Member of the National Assembly of Pakistan
- In office 1 June 2013 – 31 May 2018
- Constituency: NA-22 (Battagram)
- In office 18 November 2002 – 18 November 2007
- Constituency: NA-22 (Battagram)

Personal details
- Born: 1 January 1952
- Died: 19 January 2026 (aged 74) Islamabad, Pakistan
- Party: PRHP (2025–2026)
- Other political affiliations: MMA (2002–2013) JUI (F) (2013–2025)

= Muhammad Yousuf (politician) =

Pakistani politician (1952–2026)

Qari Muhammad Yousaf (1 January 1952 – 19 January 2026) was a Pakistani politician who was a member of the National Assembly of Pakistan, from June 2013 to May 2018. Previously, he had been a member of the National Assembly from 2002 to 2007.

== Early life ==
Yousuf was born on 1 January 1952 into a Deshani family, a subcaste of the Swati ethnic group.

== Political career ==
Yousuf was elected to the National Assembly of Pakistan as a candidate of Muttahida Majlis-e-Amal (MMA) from Constituency NA-22 (Battagram) in the 2002 Pakistani general election. He received 24,092 votes and defeated Muhammad Nawaz Khan, a candidate of Pakistan Muslim League (Q) (PML-Q).

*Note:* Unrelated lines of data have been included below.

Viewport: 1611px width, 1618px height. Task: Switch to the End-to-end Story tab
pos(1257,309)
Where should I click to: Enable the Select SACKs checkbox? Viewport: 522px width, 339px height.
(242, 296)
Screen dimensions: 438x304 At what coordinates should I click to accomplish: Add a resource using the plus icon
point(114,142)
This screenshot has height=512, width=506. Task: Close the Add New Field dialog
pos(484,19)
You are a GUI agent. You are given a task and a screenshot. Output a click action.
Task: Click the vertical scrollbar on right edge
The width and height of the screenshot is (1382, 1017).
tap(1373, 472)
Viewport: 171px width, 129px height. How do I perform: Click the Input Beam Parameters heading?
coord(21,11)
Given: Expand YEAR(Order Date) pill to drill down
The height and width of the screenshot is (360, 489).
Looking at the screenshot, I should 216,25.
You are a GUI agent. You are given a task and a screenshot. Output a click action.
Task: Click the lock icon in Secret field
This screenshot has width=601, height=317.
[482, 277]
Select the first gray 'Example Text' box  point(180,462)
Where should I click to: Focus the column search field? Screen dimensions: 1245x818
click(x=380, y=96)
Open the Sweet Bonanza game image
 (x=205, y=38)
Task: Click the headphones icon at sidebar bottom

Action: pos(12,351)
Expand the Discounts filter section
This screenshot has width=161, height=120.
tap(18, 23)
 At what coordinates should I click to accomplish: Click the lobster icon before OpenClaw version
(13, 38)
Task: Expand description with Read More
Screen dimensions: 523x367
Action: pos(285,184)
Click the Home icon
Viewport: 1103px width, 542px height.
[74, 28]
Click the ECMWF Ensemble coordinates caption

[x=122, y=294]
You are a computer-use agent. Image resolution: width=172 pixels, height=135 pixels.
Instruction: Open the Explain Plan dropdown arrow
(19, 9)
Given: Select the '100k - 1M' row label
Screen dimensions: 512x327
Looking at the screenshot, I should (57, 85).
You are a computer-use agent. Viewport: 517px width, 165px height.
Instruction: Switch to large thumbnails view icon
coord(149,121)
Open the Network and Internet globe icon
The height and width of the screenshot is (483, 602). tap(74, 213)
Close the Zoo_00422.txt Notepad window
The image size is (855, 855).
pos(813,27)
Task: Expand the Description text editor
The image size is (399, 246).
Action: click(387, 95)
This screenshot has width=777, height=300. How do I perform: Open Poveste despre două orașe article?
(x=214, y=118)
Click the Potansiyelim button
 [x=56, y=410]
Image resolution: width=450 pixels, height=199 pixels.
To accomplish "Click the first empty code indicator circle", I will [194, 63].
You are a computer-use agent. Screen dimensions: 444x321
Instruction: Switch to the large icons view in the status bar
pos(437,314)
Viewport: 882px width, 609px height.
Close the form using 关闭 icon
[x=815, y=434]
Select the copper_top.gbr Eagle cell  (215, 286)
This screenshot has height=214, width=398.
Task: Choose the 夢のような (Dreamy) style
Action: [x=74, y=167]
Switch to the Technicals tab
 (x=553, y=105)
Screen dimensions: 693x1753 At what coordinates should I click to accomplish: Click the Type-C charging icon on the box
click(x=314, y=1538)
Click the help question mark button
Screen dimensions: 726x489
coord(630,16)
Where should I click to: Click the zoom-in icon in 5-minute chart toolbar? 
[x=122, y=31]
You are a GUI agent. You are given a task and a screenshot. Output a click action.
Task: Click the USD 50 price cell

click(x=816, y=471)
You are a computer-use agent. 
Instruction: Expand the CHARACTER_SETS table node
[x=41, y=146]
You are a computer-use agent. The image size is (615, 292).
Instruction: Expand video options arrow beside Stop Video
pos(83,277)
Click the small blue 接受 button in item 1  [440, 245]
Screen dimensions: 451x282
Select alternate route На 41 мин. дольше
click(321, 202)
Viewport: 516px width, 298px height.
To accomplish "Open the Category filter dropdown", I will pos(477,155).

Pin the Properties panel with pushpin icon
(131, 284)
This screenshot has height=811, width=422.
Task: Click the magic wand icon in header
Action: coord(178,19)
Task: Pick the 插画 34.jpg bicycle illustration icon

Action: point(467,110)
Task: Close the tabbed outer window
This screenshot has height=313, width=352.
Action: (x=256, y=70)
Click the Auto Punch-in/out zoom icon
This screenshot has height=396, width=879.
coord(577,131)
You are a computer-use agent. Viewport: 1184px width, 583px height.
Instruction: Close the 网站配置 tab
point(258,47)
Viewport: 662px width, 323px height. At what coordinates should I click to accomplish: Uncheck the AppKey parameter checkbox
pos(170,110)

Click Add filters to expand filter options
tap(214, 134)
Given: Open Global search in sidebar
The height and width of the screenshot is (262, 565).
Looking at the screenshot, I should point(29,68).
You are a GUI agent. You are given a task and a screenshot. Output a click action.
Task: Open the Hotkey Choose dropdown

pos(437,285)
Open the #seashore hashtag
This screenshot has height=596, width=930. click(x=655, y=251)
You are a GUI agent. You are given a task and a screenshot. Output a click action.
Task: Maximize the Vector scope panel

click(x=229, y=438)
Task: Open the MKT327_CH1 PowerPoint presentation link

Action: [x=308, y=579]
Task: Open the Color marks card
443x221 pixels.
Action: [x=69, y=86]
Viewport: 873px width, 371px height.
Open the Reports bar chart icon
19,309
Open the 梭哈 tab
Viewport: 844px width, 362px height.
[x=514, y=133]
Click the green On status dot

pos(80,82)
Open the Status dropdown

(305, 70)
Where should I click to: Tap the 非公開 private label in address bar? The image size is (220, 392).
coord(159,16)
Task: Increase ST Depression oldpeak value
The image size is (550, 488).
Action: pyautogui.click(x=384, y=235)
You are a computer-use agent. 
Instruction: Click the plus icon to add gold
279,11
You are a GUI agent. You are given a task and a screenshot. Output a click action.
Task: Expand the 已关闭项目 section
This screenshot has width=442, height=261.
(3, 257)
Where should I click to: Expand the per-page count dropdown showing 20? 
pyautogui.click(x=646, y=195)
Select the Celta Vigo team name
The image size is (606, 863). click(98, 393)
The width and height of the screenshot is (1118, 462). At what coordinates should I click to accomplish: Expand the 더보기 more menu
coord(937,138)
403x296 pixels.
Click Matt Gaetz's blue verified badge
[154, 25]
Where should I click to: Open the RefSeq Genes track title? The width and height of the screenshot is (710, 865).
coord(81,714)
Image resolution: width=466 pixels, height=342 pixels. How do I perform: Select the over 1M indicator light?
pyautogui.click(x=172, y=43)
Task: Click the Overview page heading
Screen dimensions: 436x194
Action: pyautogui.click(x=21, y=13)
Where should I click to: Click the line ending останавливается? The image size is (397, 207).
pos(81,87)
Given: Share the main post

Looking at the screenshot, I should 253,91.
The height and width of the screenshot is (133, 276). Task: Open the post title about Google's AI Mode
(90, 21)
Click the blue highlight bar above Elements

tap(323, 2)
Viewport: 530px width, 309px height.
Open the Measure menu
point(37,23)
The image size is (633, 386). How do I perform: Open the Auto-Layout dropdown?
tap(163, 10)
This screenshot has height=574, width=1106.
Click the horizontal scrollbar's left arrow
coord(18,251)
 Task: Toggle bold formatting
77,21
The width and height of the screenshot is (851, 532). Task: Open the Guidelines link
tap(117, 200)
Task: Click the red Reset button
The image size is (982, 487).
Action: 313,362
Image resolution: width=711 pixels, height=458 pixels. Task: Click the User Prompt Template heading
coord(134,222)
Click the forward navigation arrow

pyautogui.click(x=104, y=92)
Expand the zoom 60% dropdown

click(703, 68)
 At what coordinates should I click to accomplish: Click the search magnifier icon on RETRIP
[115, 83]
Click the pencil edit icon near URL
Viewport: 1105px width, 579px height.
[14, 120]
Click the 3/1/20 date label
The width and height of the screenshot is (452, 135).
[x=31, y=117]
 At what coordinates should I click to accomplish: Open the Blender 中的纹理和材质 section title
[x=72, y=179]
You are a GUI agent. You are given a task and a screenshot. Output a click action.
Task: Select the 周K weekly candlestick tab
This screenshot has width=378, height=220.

He ran for the seat of the National Assembly as a candidate of MMA from Constituency NA-22 (Battagram) in the 2008 Pakistani general election but was unsuccessful. He received 20,036 votes and lost the seat to Muhammad Nawaz Khan, a candidate of PML-Q.

Yousuf was re-elected to the National Assembly as a candidate of Jamiat Ulema-e-Islam (F) from Constituency NA-22 (Battagram) in the 2013 Pakistani general election. He received 18,314 votes and defeated Mohammad Nawaz Khan, an independent candidate.

== Death ==
Yousaf passed away at a hospital in Islamabad, on 19 January 2026, at the age of 74.